How long does the guarantee last?
It will be valid for up to seven years after the mortgage is taken out.
What if the property goes into negative equity?
The guarantee will not help the buyer or lender if the property falls in value. It only kicks in if the borrower falls into difficulty with the mortgage and their home is repossessed.
How much will it cost lenders?
This is still the big question, as the price of the guarantee is fundamental to the scheme's success. If it is too expensive, there will be no point in lenders using it. If it is too cheap, it could potentially break European rules on state aid. The Treasury has said it will offer bands of prices based on the LTV of the mortgage, with higher LTVs likely to cost the most as they are the riskier deals.
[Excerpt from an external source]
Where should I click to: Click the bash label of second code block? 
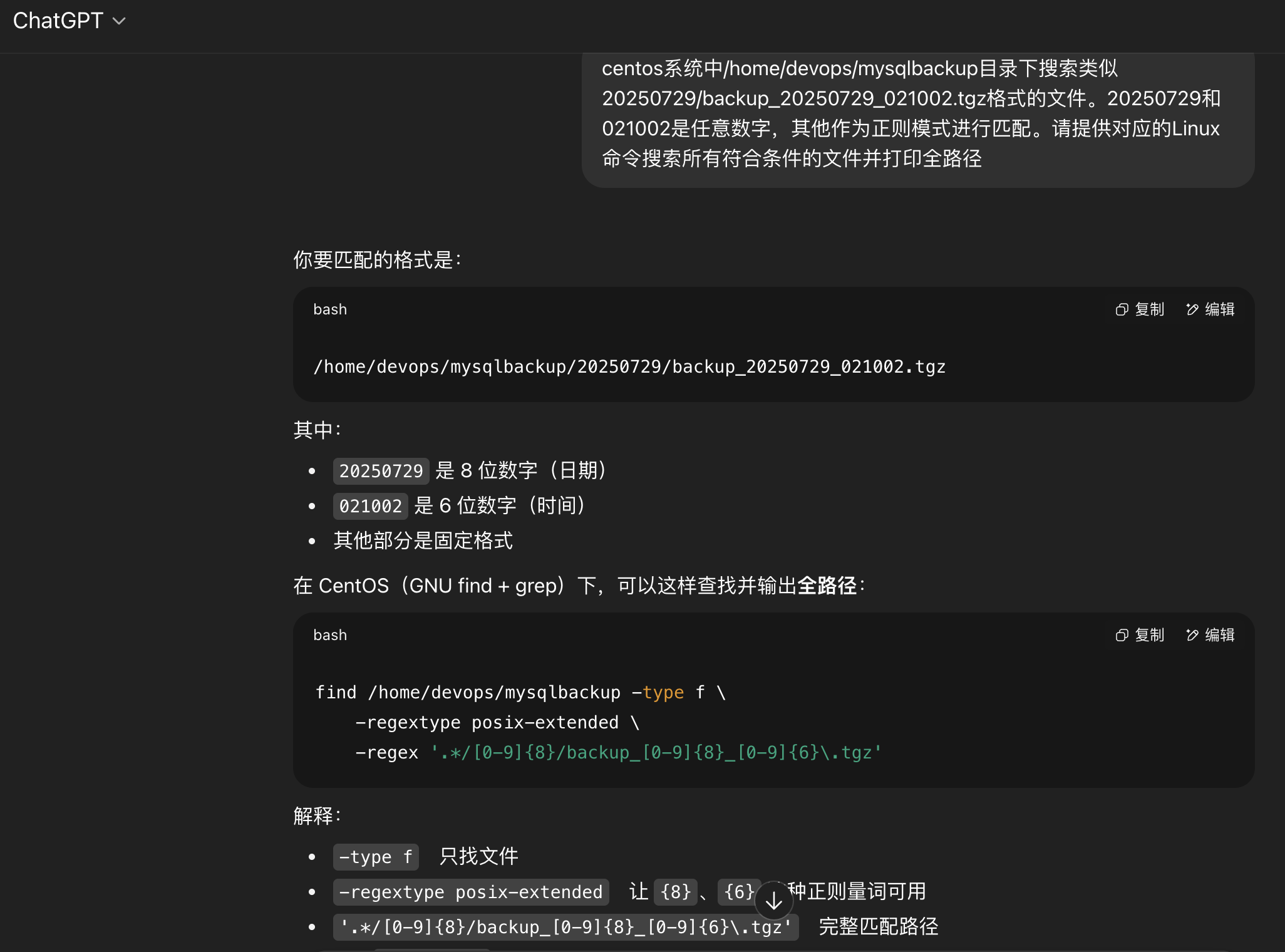click(x=330, y=635)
Will every lender offer it?
Probably not. Industry insiders predict that some lenders will not take part in the scheme. Just three have signed up so far – Royal Bank of Scotland, NatWest, and Halifax.
How much will it cost the taxpayer?
The government has said it will put £12bn into the scheme, which is expected to run for three years. It would lose money in cases where a mortgage holder defaults, and a repossessed property is sold for less than the outstanding mortgage value, even after the mortgage holder's deposit is wiped out. But it should make a profit on loans where the guarantee is not triggered.
Who will be eligible?
Both first-time buyers and movers can apply for the scheme, but they will need to be able to afford the mortgage repayments and will need a reasonably clean credit history: anyone who has a county court judgment against them for more than £500 in the three years before they apply for a loan will be barred. It is not available to people buying second homes.
What type of properties can they buy?
The scheme is available on both new and existing homes costing up to £600,000. Lenders have their own rules about what type of properties they will lend on – for instance, some will not offer loans on homes above shops – and these criteria are likely to still be applied.
As the scheme is not available on second homes, borrowers will be asked to sign a declaration that they do not own another property anywhere in the world. It also is not available on buy-to-let properties, and cannot be used in conjunction with the government's NewBuy scheme.
How will people apply?
It is possible that borrowers will not know that they are applying for a loan through this part of the Help to Buy scheme as the guarantee will be bought by the lender and the deal could happen behind the scenes – lenders might just advertise 95% loans with no mention that they are being backed by the taxpayer. The details are not yet clear. A local independent financial advisor - available through many Hunters branches - should be able to keep you updated and offer advice regarding next steps.
Won't the scheme push up house prices?
The cost of a home has been rising steadily since the chancellor announced Help to Buy. Critics say he is creating a new bubble in thehousing market – a charge the government strongly denies, pointing to lacklustre demand in the regions. However, Osborne appeared to bow to pressure last Friday by giving the Bank of England greater powers to prevent a damaging boom.
So who loses out?
The scheme is bad news for anyone who prudently saved more than a 5% deposit. They may now find they're competing with people with smaller savings who can use Help to Buy to target more expensive properties. Taxpayers could lose out, if many Help to Buy loans turn sour. And there could be wider pain if British house prices do soar and then crash in a few years' time.
For how long is it available?
The scheme has attracted a lot of attention since the government announced that it would be available from October 2013. Despite the early launch, the scheme is set to run until January 2017 as originally planned, however the Bank of England will be monitoring the impact of the scheme closely, and could potentially make changes to the qualifying criteria or withdraw it entirely if they feel it necessary to do so.